● Exercise
Every entry, from the first to the last, should be written out exactly.

● Data extracts
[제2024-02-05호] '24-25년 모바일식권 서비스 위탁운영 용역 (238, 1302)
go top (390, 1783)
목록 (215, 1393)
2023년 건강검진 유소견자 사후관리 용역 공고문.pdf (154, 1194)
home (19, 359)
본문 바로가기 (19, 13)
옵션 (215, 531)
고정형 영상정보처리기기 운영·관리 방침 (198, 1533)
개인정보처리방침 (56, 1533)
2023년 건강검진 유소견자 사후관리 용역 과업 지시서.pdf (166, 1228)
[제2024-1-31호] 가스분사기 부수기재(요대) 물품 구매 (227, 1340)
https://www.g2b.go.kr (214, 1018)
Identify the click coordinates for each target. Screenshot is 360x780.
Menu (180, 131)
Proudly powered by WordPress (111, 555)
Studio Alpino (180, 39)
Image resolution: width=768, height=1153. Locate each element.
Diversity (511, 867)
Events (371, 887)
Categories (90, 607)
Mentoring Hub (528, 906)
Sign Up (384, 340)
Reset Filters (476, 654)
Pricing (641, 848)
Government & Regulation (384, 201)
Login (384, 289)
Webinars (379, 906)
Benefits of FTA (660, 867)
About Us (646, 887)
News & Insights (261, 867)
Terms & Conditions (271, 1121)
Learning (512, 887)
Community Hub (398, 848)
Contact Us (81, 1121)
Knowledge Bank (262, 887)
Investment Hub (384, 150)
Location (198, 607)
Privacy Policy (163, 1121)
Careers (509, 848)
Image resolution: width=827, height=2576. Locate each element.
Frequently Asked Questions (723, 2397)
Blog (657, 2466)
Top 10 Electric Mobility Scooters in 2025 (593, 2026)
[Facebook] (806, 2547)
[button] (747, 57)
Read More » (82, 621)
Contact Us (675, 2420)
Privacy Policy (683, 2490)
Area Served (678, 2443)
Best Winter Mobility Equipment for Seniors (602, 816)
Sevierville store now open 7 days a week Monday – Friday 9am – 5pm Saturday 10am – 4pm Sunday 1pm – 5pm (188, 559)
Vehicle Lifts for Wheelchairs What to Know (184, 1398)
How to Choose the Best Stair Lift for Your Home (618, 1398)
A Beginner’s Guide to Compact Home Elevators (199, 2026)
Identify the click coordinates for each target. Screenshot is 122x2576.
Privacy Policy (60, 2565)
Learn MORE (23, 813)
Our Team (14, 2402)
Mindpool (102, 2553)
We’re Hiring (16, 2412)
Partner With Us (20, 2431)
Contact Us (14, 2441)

● Result
[제2024-02-05호] '24-25년 모바일식권 서비스 위탁운영 용역 (238, 1302)
go top (390, 1783)
목록 (215, 1393)
2023년 건강검진 유소견자 사후관리 용역 공고문.pdf (154, 1194)
home (19, 359)
본문 바로가기 (19, 13)
옵션 (215, 531)
고정형 영상정보처리기기 운영·관리 방침 (198, 1533)
개인정보처리방침 (56, 1533)
2023년 건강검진 유소견자 사후관리 용역 과업 지시서.pdf (166, 1228)
[제2024-1-31호] 가스분사기 부수기재(요대) 물품 구매 (227, 1340)
https://www.g2b.go.kr (214, 1018)
Identify the click coordinates for each target. Screenshot is 360x780.
Menu (180, 131)
Proudly powered by WordPress (111, 555)
Studio Alpino (180, 39)
Image resolution: width=768, height=1153. Locate each element.
Diversity (511, 867)
Events (371, 887)
Categories (90, 607)
Mentoring Hub (528, 906)
Sign Up (384, 340)
Reset Filters (476, 654)
Pricing (641, 848)
Government & Regulation (384, 201)
Login (384, 289)
Webinars (379, 906)
Benefits of FTA (660, 867)
About Us (646, 887)
News & Insights (261, 867)
Terms & Conditions (271, 1121)
Learning (512, 887)
Community Hub (398, 848)
Contact Us (81, 1121)
Knowledge Bank (262, 887)
Investment Hub (384, 150)
Location (198, 607)
Privacy Policy (163, 1121)
Careers (509, 848)
Image resolution: width=827, height=2576. Locate each element.
Frequently Asked Questions (723, 2397)
Blog (657, 2466)
Top 10 Electric Mobility Scooters in 2025 (593, 2026)
[Facebook] (806, 2547)
[button] (747, 57)
Read More » (82, 621)
Contact Us (675, 2420)
Privacy Policy (683, 2490)
Area Served (678, 2443)
Best Winter Mobility Equipment for Seniors (602, 816)
Sevierville store now open 7 days a week Monday – Friday 9am – 5pm Saturday 10am – 4pm Sunday 1pm – 5pm (188, 559)
Vehicle Lifts for Wheelchairs What to Know (184, 1398)
How to Choose the Best Stair Lift for Your Home (618, 1398)
A Beginner’s Guide to Compact Home Elevators (199, 2026)
Identify the click coordinates for each target. Screenshot is 122x2576.
Privacy Policy (60, 2565)
Learn MORE (23, 813)
Our Team (14, 2402)
Mindpool (102, 2553)
We’re Hiring (16, 2412)
Partner With Us (20, 2431)
Contact Us (14, 2441)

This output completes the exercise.